▶ About this task:
Search the records for the line with "The image size is (503, 247).". Output that line and each line after it, exactly, and stop at the end; omit pictures.

▶ Data section:
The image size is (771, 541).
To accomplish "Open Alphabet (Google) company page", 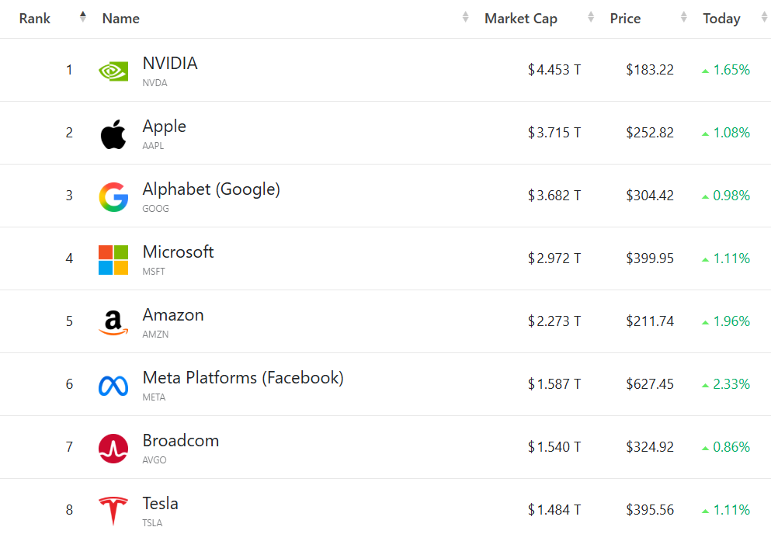I will pyautogui.click(x=211, y=189).
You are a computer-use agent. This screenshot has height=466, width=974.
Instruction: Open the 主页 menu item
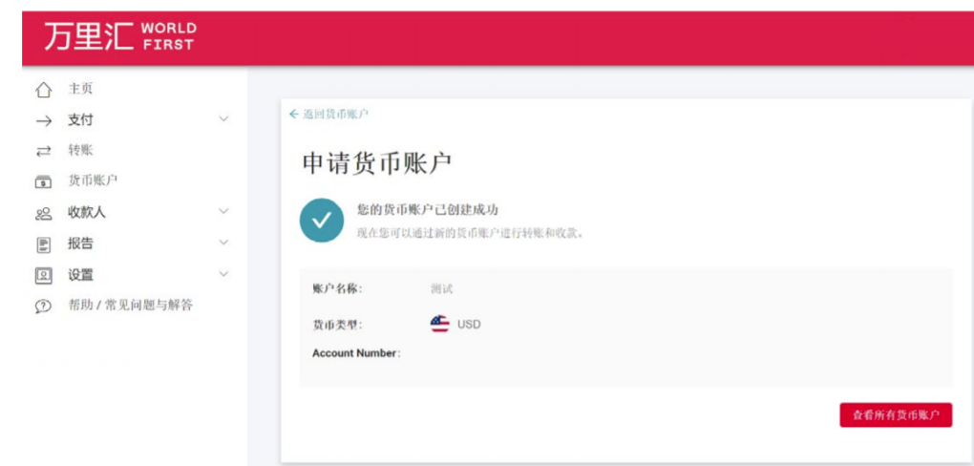pos(80,89)
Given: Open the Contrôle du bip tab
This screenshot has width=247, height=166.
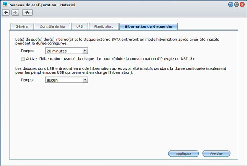Looking at the screenshot, I should click(x=52, y=26).
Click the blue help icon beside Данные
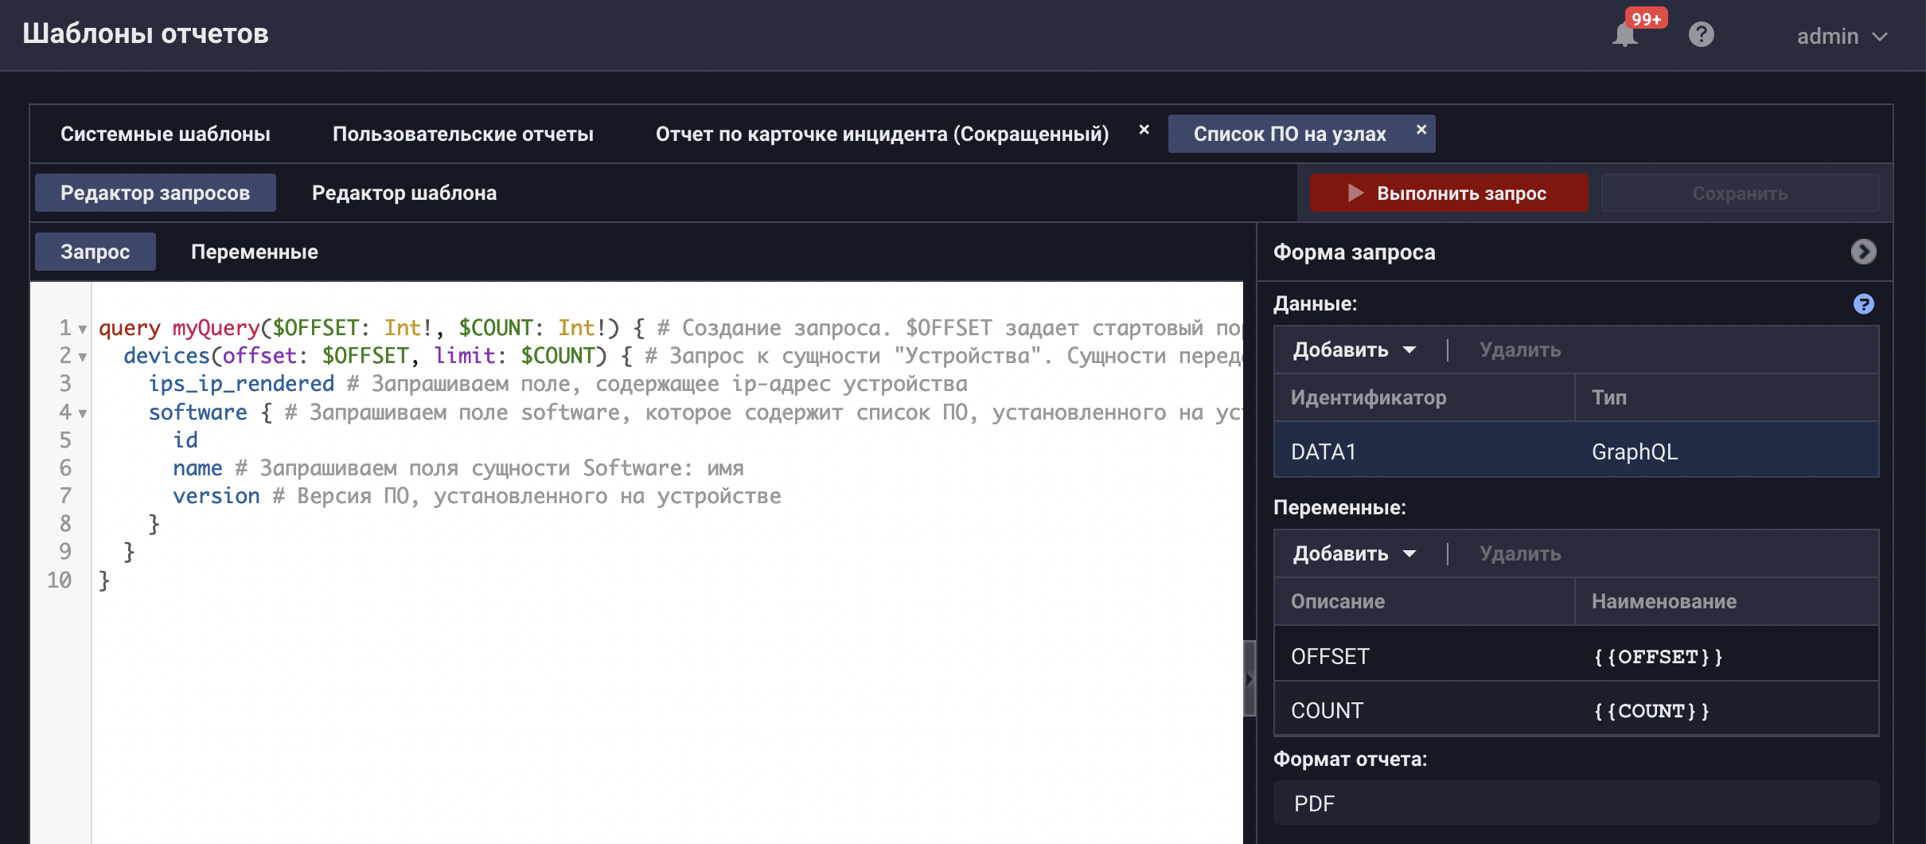Image resolution: width=1926 pixels, height=844 pixels. [x=1863, y=304]
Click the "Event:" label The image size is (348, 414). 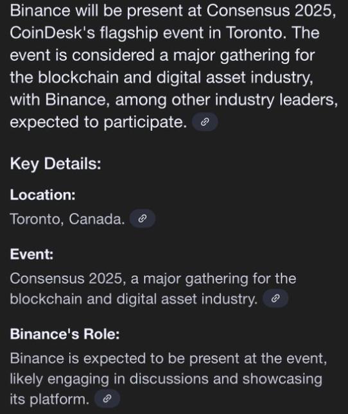pyautogui.click(x=31, y=254)
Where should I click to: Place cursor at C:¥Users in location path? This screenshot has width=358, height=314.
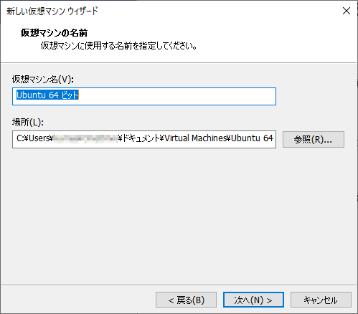point(33,138)
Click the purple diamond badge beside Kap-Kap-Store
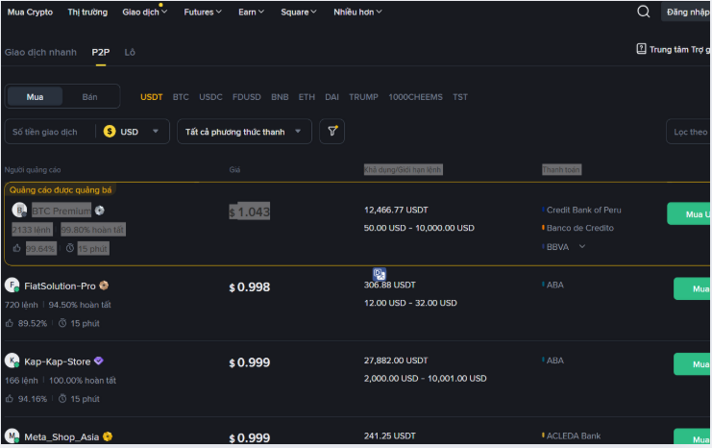Screen dimensions: 712x448 [x=98, y=361]
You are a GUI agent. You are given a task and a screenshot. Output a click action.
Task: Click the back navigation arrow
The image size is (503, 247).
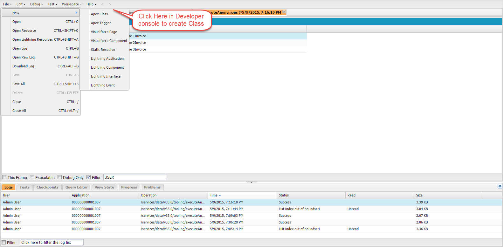coord(102,4)
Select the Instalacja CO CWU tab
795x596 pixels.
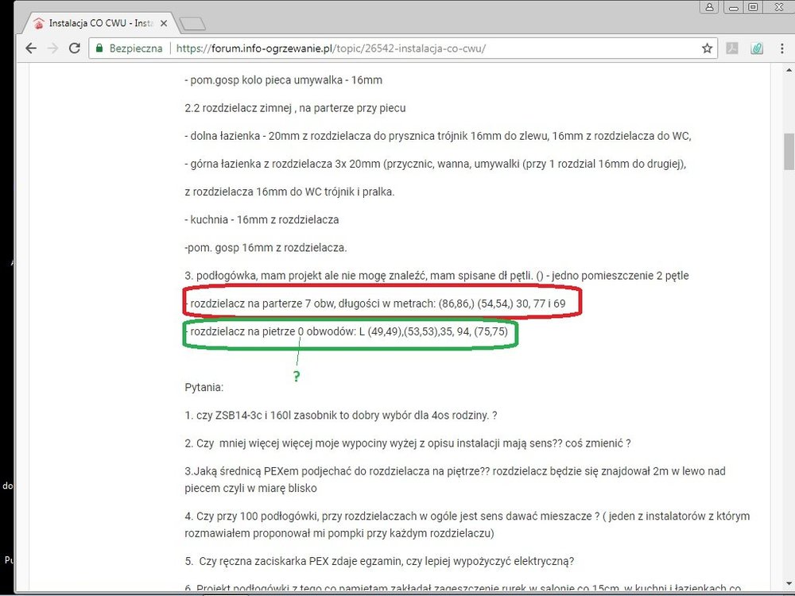tap(95, 22)
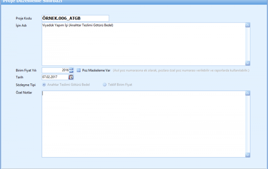The image size is (268, 169).
Task: Click the Poz Maskeleme description hint text
Action: tap(181, 71)
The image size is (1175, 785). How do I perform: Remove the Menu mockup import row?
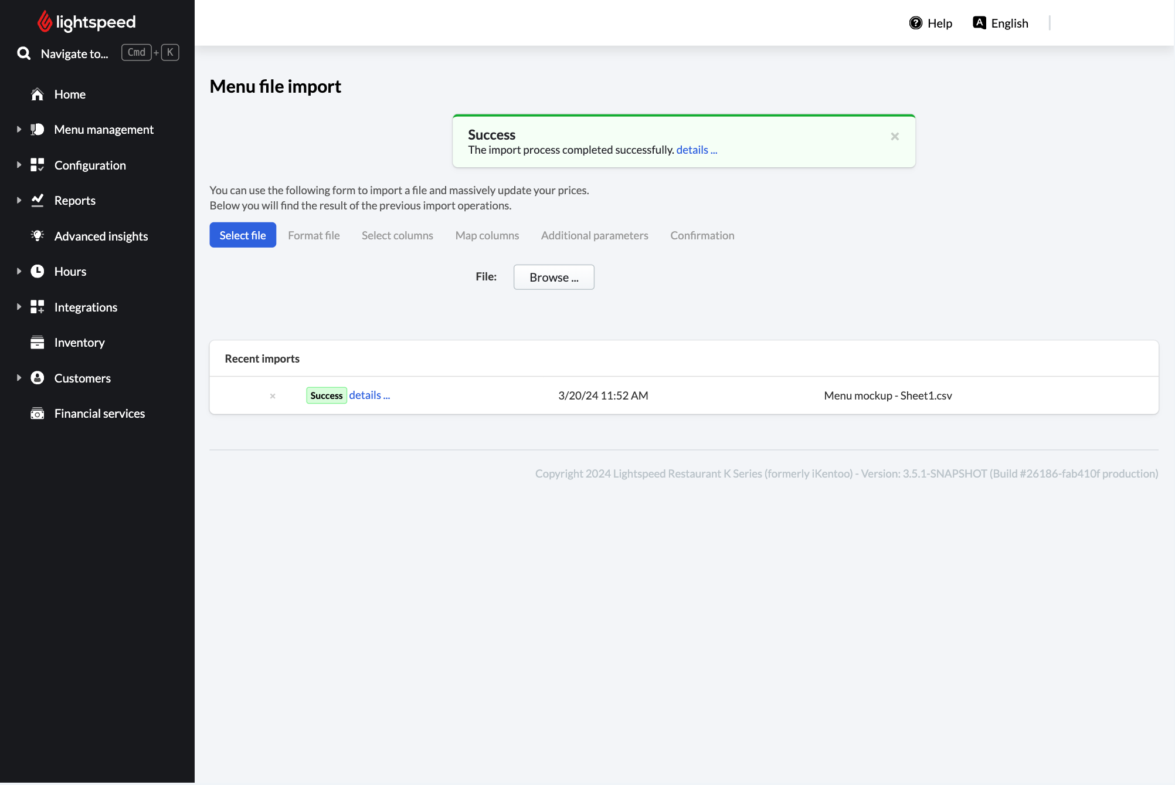coord(273,396)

▶ Exercise output:
The image size is (503, 247).
coord(102,4)
Select the Instalacja CO CWU tab
795x596 pixels.
tap(95, 22)
The image size is (268, 169).
Task: Click the Poz Maskeleme description hint text
Action: tap(181, 71)
The image size is (1175, 785). How do I perform: Remove the Menu mockup import row?
coord(273,396)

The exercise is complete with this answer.